The song took several months to reach the top of the UK Singles Chart. Originally a club hit, pop success took much longer for the song – initially it reached only number 24 on the chart, in January 1993. Band member Al Mackenzie left later that year, and remaining member Peter Cunnah took the band in a more pop-friendly direction. "Things Can Only Get Better" was remixed and became a bigger hit, spending four weeks at number one in January 1994.[2]

In popular culture

As a campaign song

In 1997 the track was adopted by the UK Labour Party as their theme for the 1997 UK General Election (the title claiming that things "cannot get worse"), as Labour's campaign was that the United Kingdom was in a dire state after 18 years of Tory government under first Margaret Thatcher and then John Major, and the Labour Party said they could fix the problems of the country.

On the back of this use it returned to the chart reaching number 19 in May 1997, when Labour returned to power with Tony Blair as prime minister, replacing John Major's Conservative party as the party in government, with one of the biggest landslides in British political history.

Given records |
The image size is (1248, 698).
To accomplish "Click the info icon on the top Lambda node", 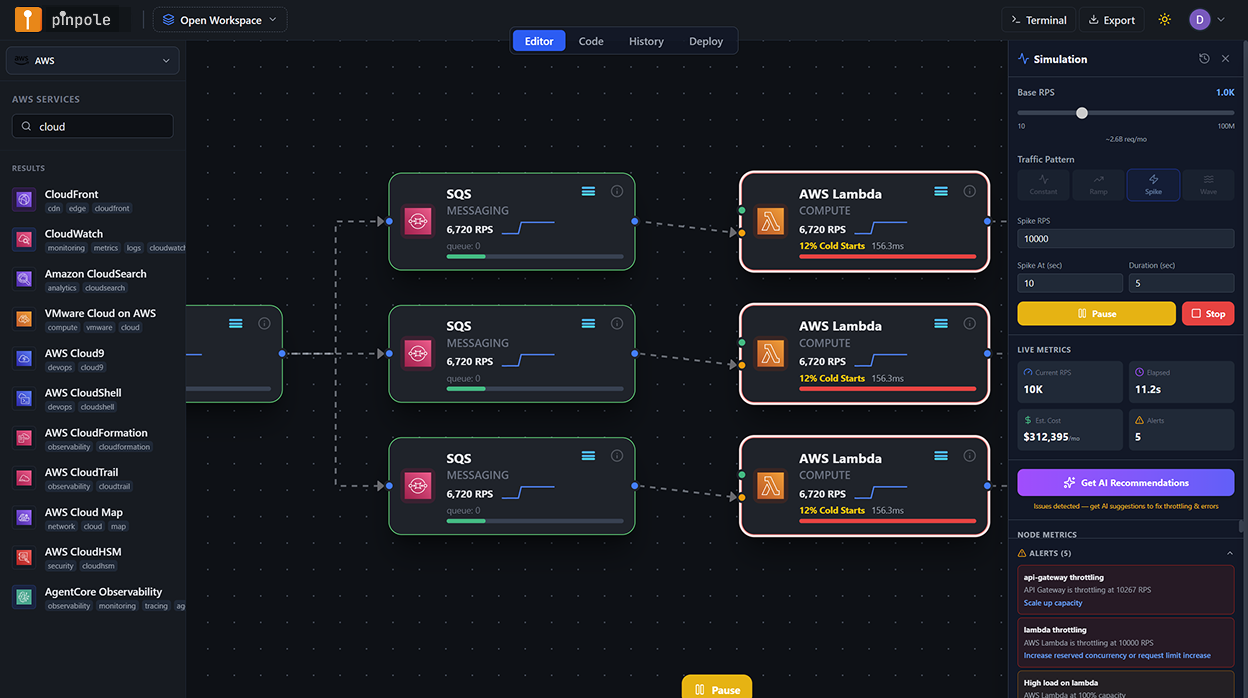I will pyautogui.click(x=969, y=191).
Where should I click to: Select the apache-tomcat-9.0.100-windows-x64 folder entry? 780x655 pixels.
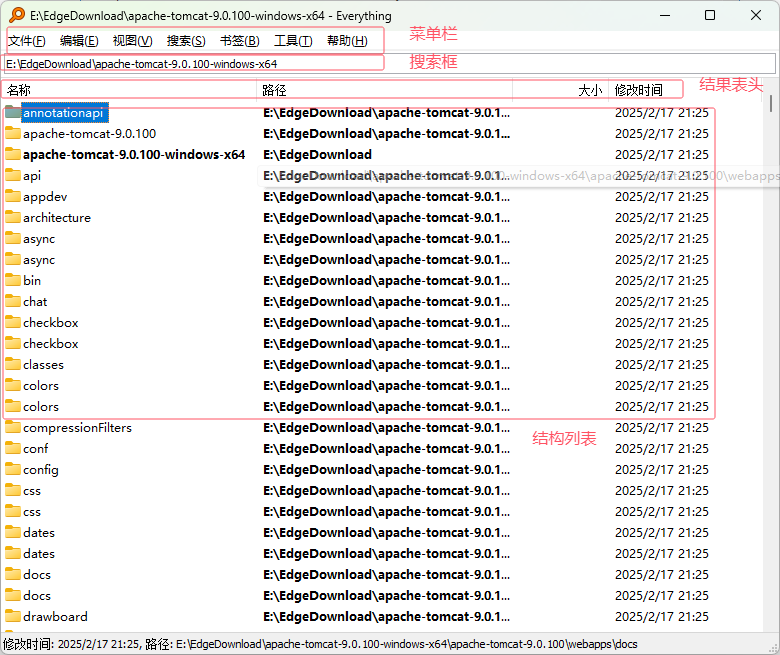pos(134,155)
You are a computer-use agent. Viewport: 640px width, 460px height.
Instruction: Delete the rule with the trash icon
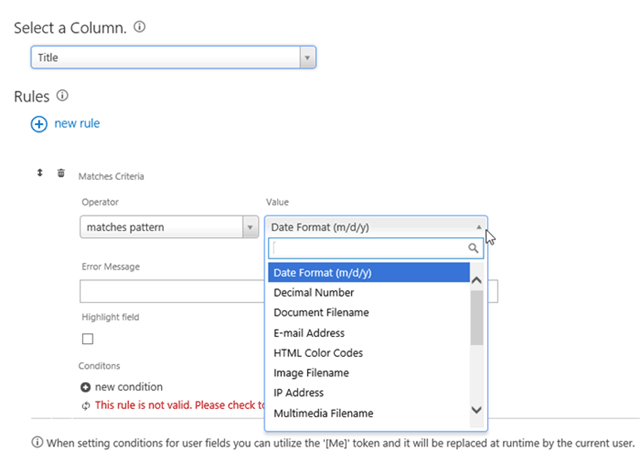pos(61,173)
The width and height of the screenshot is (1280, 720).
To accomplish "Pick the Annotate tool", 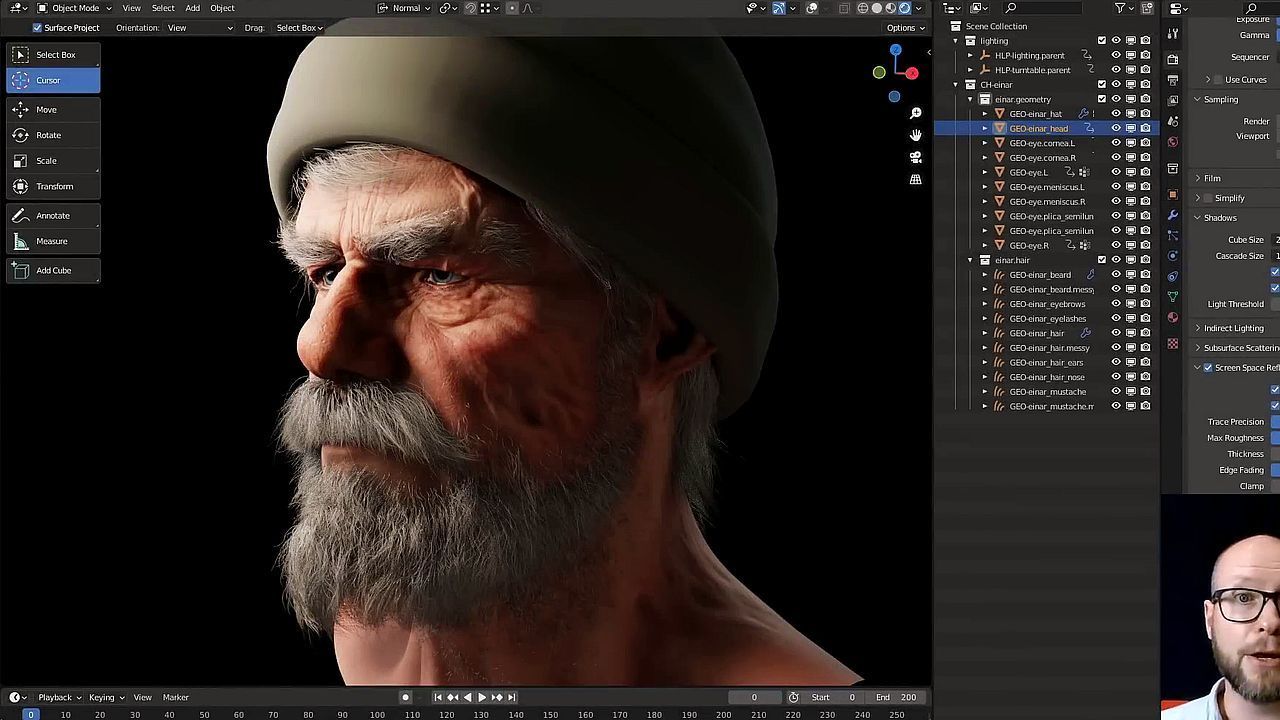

What this exercise asks |
1) Using the passage on "Things Can Only Get Better," decide whether each statement agrees with it: (a) The song first reached number 24 on the UK Singles Chart in January 1993. (b) Peter Cunnah left the band later that year. (c) In May 1997 the song went back to number one. Answer yes or no for each and quote the words that settle it.
2) Repeat word for word the stretch of the passage on "Things Can Only Get Better" from "In popular culture" through "of the country.".

Full answers |
1)
(a) Yes: "initially it reached only number 24 on the chart, in January 1993"
(b) No: "Band member Al Mackenzie left later that year, and remaining member Peter Cunnah took the band in a more pop-friendly direction"
(c) No: "it returned to the chart reaching number 19 in May 1997"

2)
In popular culture

As a campaign song

In 1997 the track was adopted by the UK Labour Party as their theme for the 1997 UK General Election (the title claiming that things "cannot get worse"), as Labour's campaign was that the United Kingdom was in a dire state after 18 years of Tory government under first Margaret Thatcher and then John Major, and the Labour Party said they could fix the problems of the country.